Observations From A Neato LIDAR On The Move

Now that the laser distance scanner has been built into a little standalone unit, it’s easy to take it to different situations and learn how it reacts by watching RViz plot its output data. First I just picked it up and walked around the house with it, which led to the following observations:

  • The sensor dome sweeps in a full circle roughly four times per second. (240 RPM) This sounded pretty good at first, but once I started moving the sensor it doesn’t look nearly as good. Laser distance plot is distorted because it’s moving while it’s sweeping, visibly so even at normal human walking speeds. Clearly a robot using this unit will have to post-process distance data generated by this sensor to compensate for speed. Either that, or just move really slowly like the Neato XV-11 robot vacuum this LIDAR was salvaged from.
  • The distance data is generated from a single narrowly focused beam. This generates detailed sweep data at roughly one reading per vertical degree of separation. However, it also means we’re reading just a very narrow one degree horizontal slice of the environment. It’s no surprise this is limiting, but just how limited wasn’t apparent until we started trying to correlate various distance readings with things we can see with our eyes.

Autonomous vehicles use laser scanners that spin far faster than this one, and they use arrays of lasers to scan multiple angles instead of just a single horizontal beam. First hand experimentation with this inexpensive unit really hammered home why those expensive sensors are necessary.

Neato LIDAR on SGVHAK Rover

After the few handheld tests, the portable test unit was placed on top of SGVHAK Rover and driven around a SGVHAK workshop. There’s no integration at all…. not power, not structure, and certainly not data. This was just a quick smoke test that was very productive because it lead to more observations:

  • Normal household wall paint, especially matte or eggshell, works best. This is not a surprise given that it was designed to work on a home vacuum robot.
  • Thin structural pieces of shelving units are difficult to pick up.
  • Shiny surfaces like glass become invisible – presumably the emitted beam is reflected elsewhere and not back into the detector. Surprisingly, a laptop screen with anti-reflective matte finish behaved identically to shiny glass.
  • There’s a minimum distance of roughly 15-20cm. Any closer and laser beam emitted is reflected too early for detector to pick up.
  • Maximum range is over 4-5 meters (with caveat below). More than far enough for a vacuum robot’s needs.
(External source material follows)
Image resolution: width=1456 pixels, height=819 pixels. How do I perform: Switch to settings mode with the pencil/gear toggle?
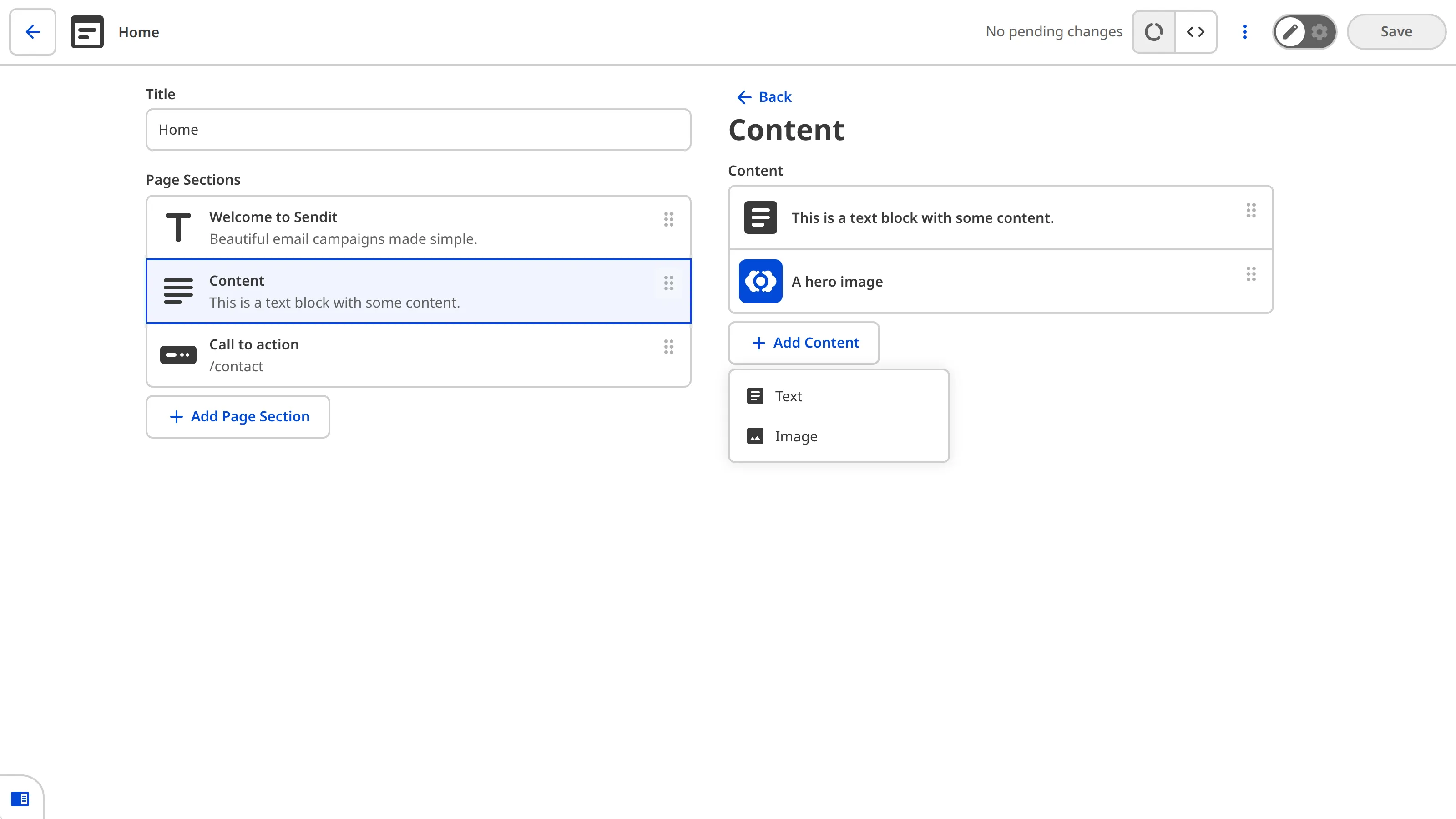[1319, 32]
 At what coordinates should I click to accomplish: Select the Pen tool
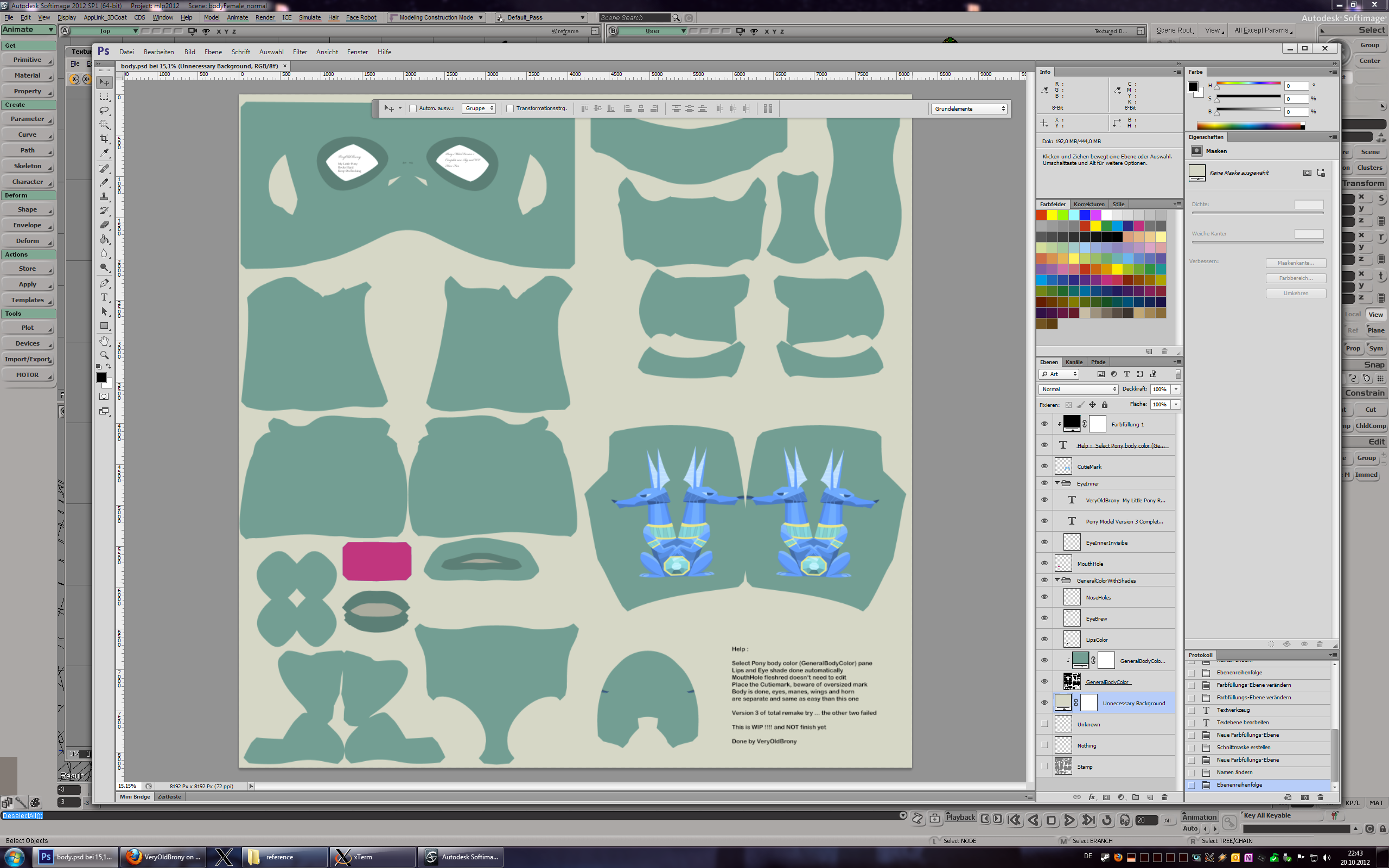tap(104, 283)
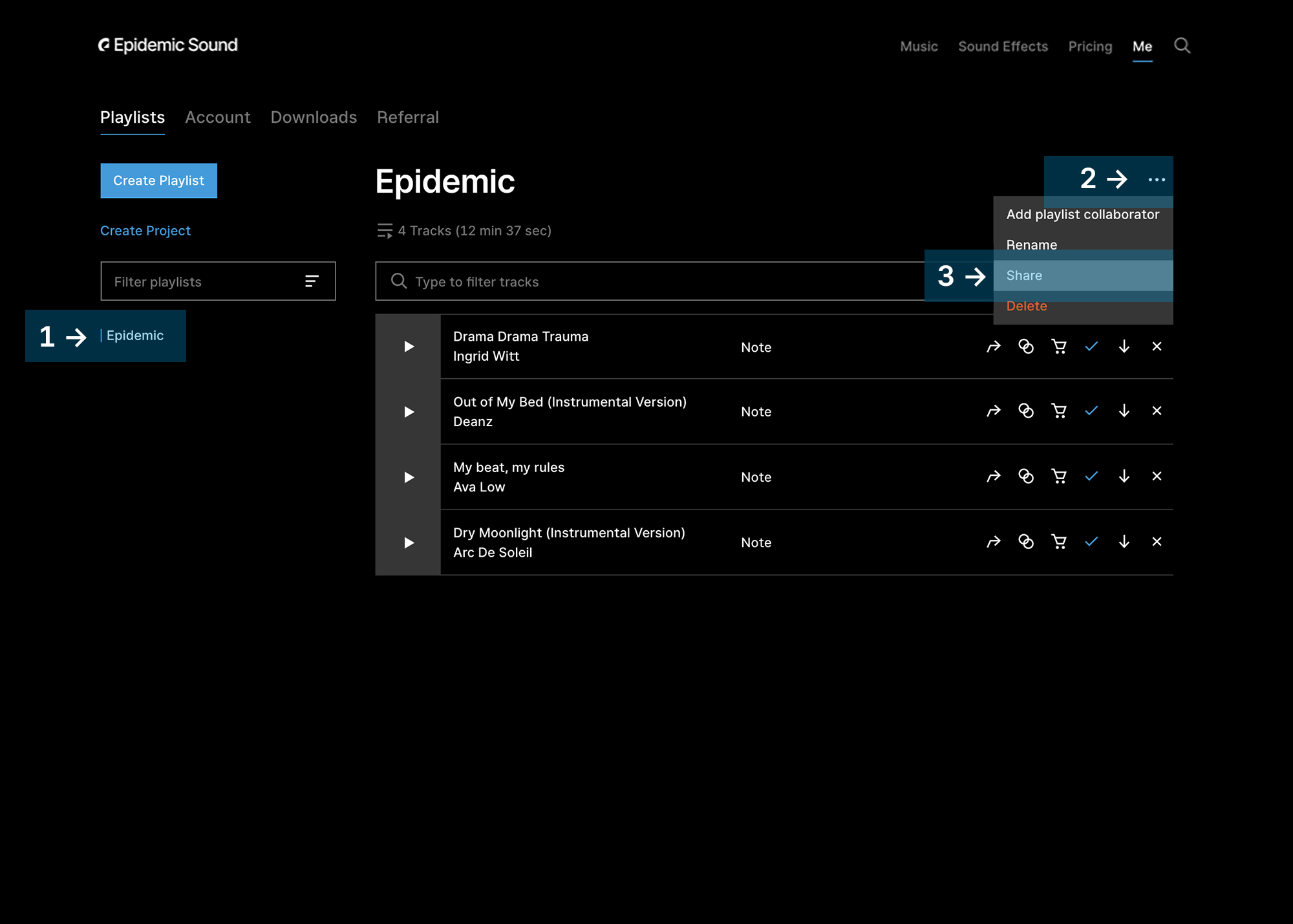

The final observation was unexpected but obvious in hindsight: The detection capability is affected by the strongest returns. When we put a shiny antistatic bag in view of the sensor, there was a huge distortion in data output. The bag reflected laser back to the scanner so brightly that the control electronics reduced receiver sensitivity, similar to how our pupils contract in bright daylight. When this happens, the sensor could no longer see less reflective surfaces even if they were relatively close.

That was fun and very interesting set of experiments! But now it’s time to stick my head back into my ROS education so I can make use of this laser distance sensor.